# Credit Risk Modelling

Building a risk assessment model that eliminates social biases like age, sex and race. Improve the fairness, transparency and inclusitivity of access to credit

# Importing tools

We tested out a few different algorithms and XGBoost Classifier was so far the most accurate (75% prediction rate)

In [83]:
# Defining tools 

import xgboost
import pandas as pd
from sklearn.model_selection import train_test_split
from xgboost import XGBClassifier
from sklearn.metrics import accuracy_score



# Loading data

We uses a public dataset given by Lending Club, with more than 2 million different accounts and 44 billion dollars in lending.


In [89]:
# Loading data

original_data_path = "accepted_2007_to_2018Q3.csv"

original_data = pd.read_csv(original_data_path, nrows=100000, engine="python")

features = ["loan_amnt", "int_rate", "emp_length", "home_ownership", "annual_inc",
           "verification_status", "loan_status", "title", "delinq_2yrs", "fico_range_low", "fico_range_high",
            "pub_rec", "revol_bal", "revol_util", "application_type", "tot_cur_bal", "chargeoff_within_12_mths", "pub_rec_bankruptcies",
           "total_il_high_credit_limit"]

# Features that are not numbers:
# One Hot encoding: home_ownership, verification_status, title ==== done
# Direct change:
# - emp_length: a years (2 <= a <= 10, 10+ years, <1 year)  ===== done
# - loan_status: only takes Charged Off and Fully Paid  ===== done
# - application_type: deals only with individual   ====== done

# Direct change first:

chosen_data = original_data[features]
chosen_data.drop(chosen_data[(chosen_data.loan_status != "Fully Paid") & (chosen_data.loan_status != "Charged Off")].index, inplace = True)

# Choose only individuals
chosen_data.drop(chosen_data[(chosen_data.application_type != "Individual")].index, inplace = True)
chosen_data = chosen_data.drop("application_type", axis = 1)

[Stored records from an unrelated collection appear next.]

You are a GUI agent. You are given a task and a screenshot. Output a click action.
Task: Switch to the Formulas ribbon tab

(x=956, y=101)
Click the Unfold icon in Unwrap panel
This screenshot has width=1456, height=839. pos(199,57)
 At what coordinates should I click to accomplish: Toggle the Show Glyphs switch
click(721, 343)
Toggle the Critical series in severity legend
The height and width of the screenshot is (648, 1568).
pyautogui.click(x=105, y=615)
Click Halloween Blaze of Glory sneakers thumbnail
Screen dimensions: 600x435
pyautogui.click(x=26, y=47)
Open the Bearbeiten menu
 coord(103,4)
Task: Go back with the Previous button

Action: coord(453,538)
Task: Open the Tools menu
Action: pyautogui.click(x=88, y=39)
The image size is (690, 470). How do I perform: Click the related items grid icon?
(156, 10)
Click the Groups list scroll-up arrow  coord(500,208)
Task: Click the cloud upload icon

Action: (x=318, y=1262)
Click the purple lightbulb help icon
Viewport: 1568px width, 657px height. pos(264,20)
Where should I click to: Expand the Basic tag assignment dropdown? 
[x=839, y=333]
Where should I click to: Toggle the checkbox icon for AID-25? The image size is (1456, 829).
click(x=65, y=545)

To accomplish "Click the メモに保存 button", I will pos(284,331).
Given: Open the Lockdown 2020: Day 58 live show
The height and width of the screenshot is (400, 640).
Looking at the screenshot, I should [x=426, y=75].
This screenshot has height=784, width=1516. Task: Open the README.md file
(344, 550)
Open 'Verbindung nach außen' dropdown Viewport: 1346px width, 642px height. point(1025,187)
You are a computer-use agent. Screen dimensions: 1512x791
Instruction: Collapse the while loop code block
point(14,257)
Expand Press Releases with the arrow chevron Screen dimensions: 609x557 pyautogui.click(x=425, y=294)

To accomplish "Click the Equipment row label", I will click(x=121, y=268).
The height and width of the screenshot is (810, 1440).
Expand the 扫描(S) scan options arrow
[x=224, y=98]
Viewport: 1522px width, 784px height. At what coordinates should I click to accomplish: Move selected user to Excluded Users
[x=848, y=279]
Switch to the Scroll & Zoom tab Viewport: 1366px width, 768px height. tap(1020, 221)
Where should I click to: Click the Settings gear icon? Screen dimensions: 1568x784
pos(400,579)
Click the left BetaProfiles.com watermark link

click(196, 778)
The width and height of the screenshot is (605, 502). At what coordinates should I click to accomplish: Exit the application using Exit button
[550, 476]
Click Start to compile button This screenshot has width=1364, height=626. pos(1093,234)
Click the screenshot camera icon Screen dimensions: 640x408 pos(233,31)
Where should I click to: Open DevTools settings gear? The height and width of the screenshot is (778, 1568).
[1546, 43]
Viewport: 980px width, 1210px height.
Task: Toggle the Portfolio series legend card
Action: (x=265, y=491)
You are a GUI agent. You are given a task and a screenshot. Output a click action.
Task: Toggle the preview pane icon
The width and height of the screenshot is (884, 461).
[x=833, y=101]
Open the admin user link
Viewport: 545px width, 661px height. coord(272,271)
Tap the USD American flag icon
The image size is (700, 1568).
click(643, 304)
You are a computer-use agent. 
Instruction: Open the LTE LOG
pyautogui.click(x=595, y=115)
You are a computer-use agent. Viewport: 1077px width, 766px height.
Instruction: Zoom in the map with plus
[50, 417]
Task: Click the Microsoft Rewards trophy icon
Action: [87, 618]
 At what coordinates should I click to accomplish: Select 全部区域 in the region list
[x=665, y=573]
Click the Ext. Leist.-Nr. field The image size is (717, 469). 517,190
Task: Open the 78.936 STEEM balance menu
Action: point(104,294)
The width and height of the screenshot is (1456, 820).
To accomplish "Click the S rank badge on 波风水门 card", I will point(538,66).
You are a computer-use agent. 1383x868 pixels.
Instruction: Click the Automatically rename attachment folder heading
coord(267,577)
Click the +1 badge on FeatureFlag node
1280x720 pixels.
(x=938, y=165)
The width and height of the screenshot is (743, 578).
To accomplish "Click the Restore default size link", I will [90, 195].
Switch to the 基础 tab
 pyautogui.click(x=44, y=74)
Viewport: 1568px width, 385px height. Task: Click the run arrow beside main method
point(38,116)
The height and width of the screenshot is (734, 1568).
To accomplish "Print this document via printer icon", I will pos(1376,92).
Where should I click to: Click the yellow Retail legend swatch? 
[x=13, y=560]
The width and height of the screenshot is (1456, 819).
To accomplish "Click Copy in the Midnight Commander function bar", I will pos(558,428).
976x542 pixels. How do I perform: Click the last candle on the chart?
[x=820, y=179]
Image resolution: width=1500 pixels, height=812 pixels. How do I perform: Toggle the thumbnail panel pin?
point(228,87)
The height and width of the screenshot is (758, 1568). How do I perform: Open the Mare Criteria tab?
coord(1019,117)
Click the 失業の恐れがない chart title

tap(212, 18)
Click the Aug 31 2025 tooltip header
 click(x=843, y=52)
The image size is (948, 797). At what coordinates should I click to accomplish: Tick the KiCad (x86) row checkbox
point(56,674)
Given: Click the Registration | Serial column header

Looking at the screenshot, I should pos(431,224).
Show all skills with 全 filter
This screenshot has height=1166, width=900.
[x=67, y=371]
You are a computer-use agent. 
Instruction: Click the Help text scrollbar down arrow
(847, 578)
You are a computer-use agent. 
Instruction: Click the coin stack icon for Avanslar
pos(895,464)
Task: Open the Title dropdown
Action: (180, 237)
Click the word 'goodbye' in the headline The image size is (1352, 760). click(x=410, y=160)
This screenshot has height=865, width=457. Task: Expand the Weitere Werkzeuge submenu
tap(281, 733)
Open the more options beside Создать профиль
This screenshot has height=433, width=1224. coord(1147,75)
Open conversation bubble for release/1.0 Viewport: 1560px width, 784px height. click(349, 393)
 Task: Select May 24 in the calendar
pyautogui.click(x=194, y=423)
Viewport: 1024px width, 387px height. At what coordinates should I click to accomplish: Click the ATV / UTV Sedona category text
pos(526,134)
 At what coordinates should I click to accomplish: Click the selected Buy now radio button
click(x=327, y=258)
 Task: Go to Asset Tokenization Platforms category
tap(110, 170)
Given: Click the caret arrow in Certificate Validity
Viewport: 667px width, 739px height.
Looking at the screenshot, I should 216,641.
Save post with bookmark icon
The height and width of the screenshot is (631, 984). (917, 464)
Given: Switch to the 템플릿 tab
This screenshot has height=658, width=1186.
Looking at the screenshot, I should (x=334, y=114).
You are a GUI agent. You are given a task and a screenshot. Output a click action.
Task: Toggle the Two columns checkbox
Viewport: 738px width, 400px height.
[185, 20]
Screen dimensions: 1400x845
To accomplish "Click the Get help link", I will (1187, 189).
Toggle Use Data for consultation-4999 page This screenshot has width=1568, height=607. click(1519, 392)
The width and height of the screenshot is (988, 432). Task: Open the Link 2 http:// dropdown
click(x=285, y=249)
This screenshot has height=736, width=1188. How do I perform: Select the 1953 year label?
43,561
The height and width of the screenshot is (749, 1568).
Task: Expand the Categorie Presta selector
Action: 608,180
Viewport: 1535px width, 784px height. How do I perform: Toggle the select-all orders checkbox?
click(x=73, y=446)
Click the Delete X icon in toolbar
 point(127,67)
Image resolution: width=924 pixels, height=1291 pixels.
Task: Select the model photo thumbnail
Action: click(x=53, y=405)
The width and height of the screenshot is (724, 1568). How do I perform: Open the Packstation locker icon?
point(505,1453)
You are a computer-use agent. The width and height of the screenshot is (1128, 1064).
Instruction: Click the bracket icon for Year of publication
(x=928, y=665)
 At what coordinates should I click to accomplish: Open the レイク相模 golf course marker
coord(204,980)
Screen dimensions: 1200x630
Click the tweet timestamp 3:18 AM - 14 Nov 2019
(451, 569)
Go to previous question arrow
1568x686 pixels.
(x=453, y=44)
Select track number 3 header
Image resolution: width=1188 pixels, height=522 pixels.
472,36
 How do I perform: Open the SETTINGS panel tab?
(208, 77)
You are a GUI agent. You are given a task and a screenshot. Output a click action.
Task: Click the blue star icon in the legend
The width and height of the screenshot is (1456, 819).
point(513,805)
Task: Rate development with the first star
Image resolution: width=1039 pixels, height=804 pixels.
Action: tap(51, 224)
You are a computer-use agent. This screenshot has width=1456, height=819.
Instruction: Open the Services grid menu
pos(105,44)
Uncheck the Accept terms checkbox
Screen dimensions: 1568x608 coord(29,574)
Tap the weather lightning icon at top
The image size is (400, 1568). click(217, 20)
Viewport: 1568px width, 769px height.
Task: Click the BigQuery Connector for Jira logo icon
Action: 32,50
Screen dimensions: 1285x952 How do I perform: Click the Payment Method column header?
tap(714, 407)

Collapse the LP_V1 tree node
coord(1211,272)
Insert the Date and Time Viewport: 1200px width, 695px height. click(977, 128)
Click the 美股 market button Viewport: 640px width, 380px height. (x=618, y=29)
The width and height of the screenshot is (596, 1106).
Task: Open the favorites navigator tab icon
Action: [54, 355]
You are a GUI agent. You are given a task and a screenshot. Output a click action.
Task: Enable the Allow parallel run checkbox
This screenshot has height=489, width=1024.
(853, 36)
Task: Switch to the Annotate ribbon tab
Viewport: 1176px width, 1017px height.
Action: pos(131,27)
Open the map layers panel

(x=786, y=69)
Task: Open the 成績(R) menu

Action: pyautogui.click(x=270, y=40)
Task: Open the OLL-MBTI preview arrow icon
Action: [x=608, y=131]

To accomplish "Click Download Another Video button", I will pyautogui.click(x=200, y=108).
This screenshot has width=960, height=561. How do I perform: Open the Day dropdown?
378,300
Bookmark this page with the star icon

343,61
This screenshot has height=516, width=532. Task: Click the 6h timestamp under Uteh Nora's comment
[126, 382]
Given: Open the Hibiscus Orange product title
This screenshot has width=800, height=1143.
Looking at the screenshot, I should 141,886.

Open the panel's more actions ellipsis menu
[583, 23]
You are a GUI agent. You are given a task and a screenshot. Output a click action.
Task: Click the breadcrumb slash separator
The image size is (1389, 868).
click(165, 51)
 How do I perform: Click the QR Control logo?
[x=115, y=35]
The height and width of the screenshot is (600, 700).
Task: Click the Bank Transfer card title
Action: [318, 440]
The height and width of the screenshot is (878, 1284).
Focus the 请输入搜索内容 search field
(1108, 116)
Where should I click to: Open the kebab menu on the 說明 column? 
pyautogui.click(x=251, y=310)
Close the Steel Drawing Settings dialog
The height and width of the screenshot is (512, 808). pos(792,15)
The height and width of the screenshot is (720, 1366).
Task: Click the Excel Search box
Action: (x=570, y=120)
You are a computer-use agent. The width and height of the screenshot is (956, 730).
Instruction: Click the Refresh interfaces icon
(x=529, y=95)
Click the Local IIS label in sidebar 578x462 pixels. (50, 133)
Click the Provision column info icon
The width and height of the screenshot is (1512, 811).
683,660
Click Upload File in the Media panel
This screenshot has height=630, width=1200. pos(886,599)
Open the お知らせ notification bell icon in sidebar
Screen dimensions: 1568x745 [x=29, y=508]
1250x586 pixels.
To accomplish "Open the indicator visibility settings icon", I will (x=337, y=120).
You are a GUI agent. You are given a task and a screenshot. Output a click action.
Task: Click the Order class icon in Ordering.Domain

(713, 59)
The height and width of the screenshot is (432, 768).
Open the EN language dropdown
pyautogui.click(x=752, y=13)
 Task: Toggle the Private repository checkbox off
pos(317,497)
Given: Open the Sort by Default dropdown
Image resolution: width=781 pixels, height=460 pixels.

# Reformatting emp_length:
chosen_data["emp_length"].fillna(0, inplace = True)
emp_length_di = {"< 1 year": 0.5, "1 year": 1, "2 years": 2, "3 years": 3, "4 years": 4, "5 years": 5, "6 years": 6, "7 years": 7,
                "8 years": 8, "9 years": 9, "10+ years": 10}
chosen_data = chosen_data.replace({"emp_length": emp_length_di})

# Fill known empty columns
chosen_data['title'].fillna("Other", inplace = True)
util_median = chosen_data['revol_util'].median()
chosen_data['revol_util'].fillna(util_median, inplace = True)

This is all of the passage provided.